No documento, o parlamentar explica que Guanambi, é conhecida como Cidade do Algodão ou Capital dos Ventos, ganhou projeção nacional através do decreto nº 01, de janeiro de 2017, assinado pelo prefeito Jairo Magalhães, que entregou à época as chaves da cidade para Deus. “Ato de caráter simbólico que nos motivou aplausos e serviu de modelo para nossa proposta de projeto de lei apresentada em 5 de julho passado. O PL em tela apresentou toda a Bahia e seu povo à Santíssima Trindade: o Pai, o Filho e o Espírito Santo”, declarou Isidório.
Na moção o parlamentar fala que “Uma cidade de gente trabalhadora, guerreira, temente a Deus, cuja densidade demográfica é de 66,95 habitantes por km², a população é de 86.808 habitantes (segundo IBGE 2017) e a área é de 1.296.654 km², que faz limite com os municípios de Caetité, Igaporã, Pindaí, Candiba, Palmas de Monte Alto, Matina e Sebastião Laranjeiras”.
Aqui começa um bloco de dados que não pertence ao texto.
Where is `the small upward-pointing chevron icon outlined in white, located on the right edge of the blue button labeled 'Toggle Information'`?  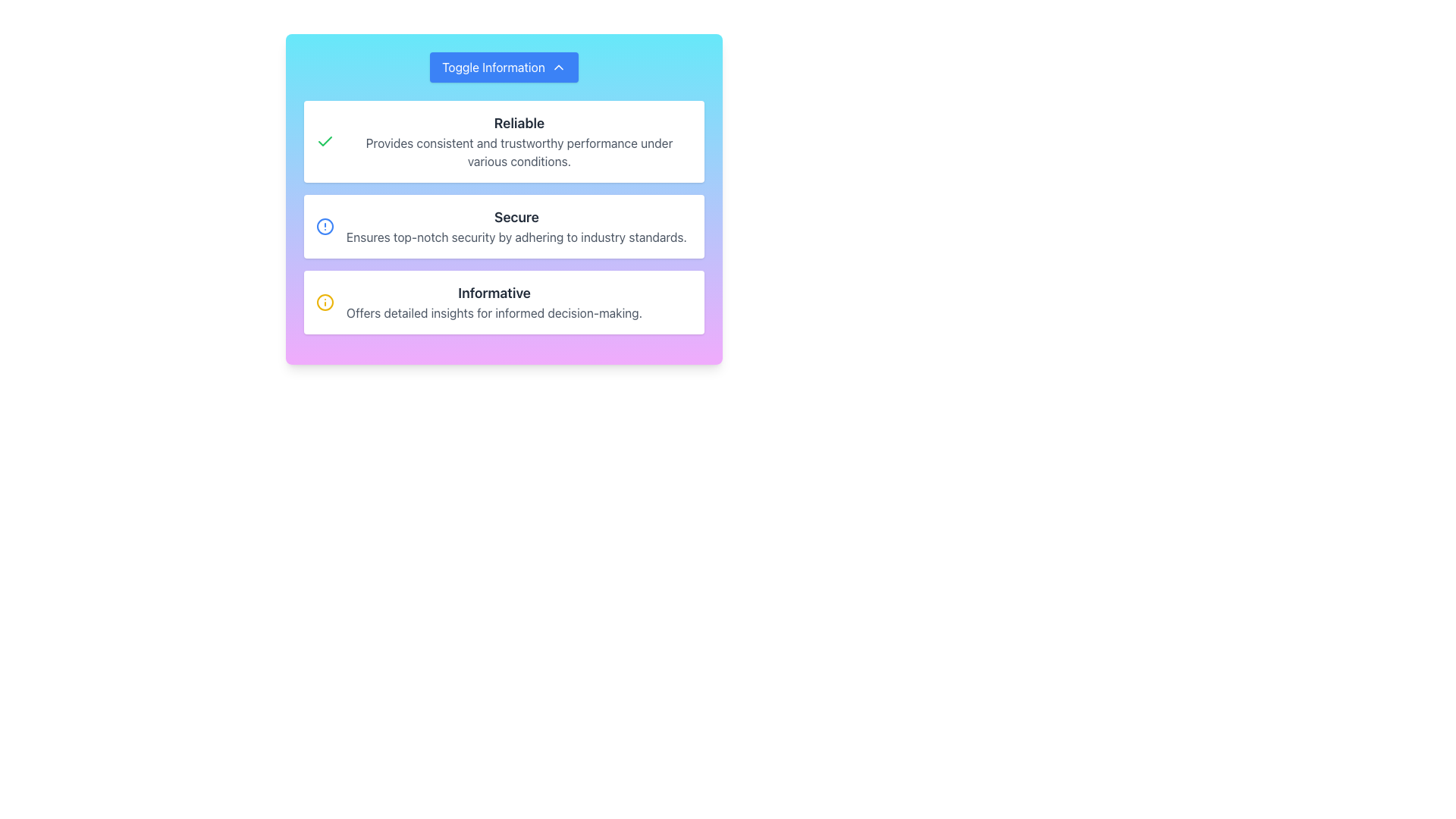
the small upward-pointing chevron icon outlined in white, located on the right edge of the blue button labeled 'Toggle Information' is located at coordinates (557, 66).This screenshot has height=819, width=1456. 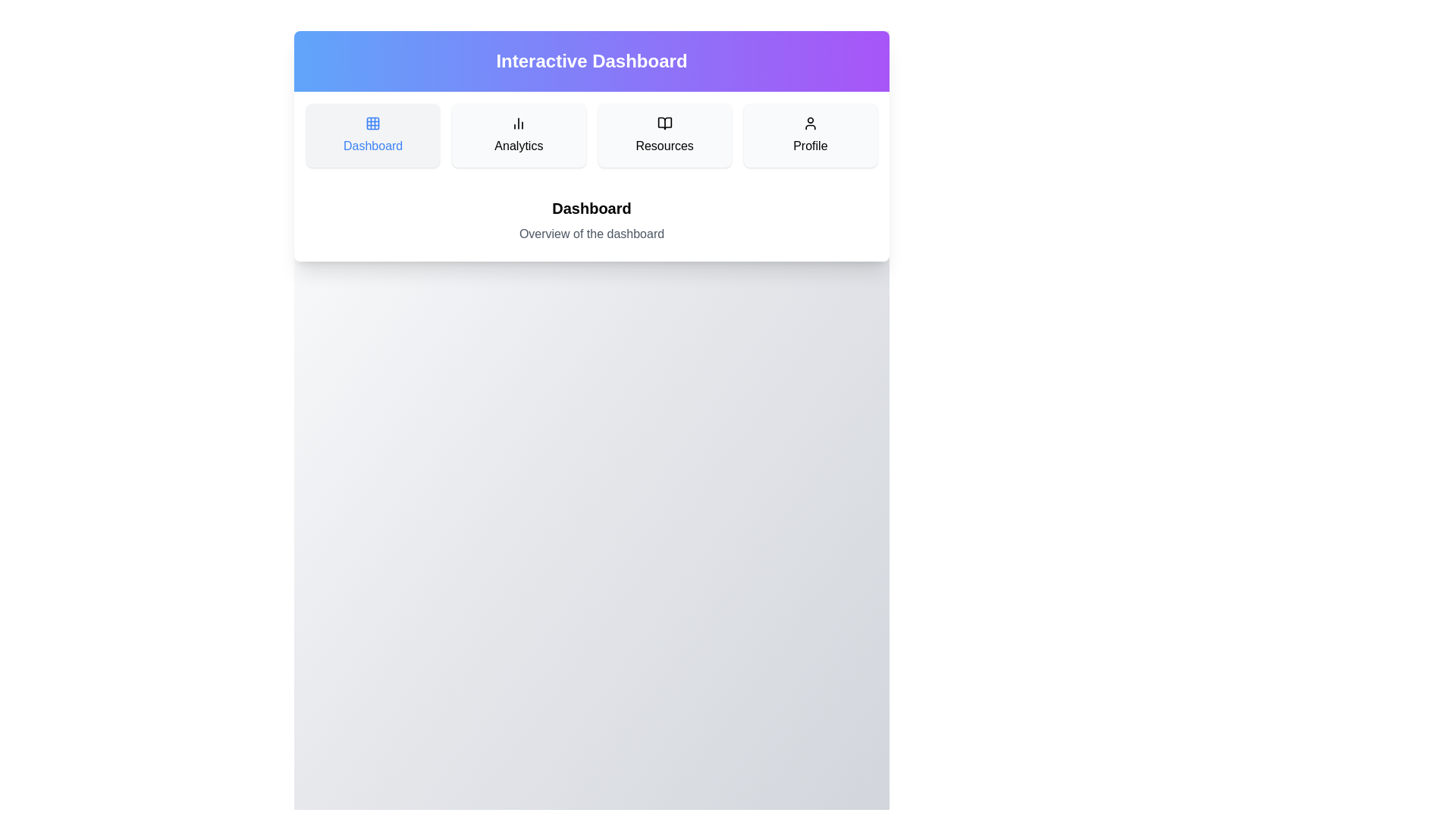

De acordo com o documento, a denominação de “Guanambi” deriva do nome Beija-Flor dado ao antigo arraial, pois, em tupi-guarani, as palavras guainumbi, significa beija-flor. Em meados de 1880 – relata o deputado na moção –, foi criado o Distrito de Paz de Bela Flor pertencente ao município de Palmas de Monte Alto (Lei provincial nº. 1797 de 23 de junho de 1880). Embora oficialmente tivesse a denominação de Bela Flor, por muito tempo persistiu o nome de Beija-Flor, com o qual o lugar se tornara conhecido. Em 14 de agosto de 1919, através da Lei Estadual nº 1.364, o município foi emancipado política e administrativamente, recebendo o nome de Guanambi.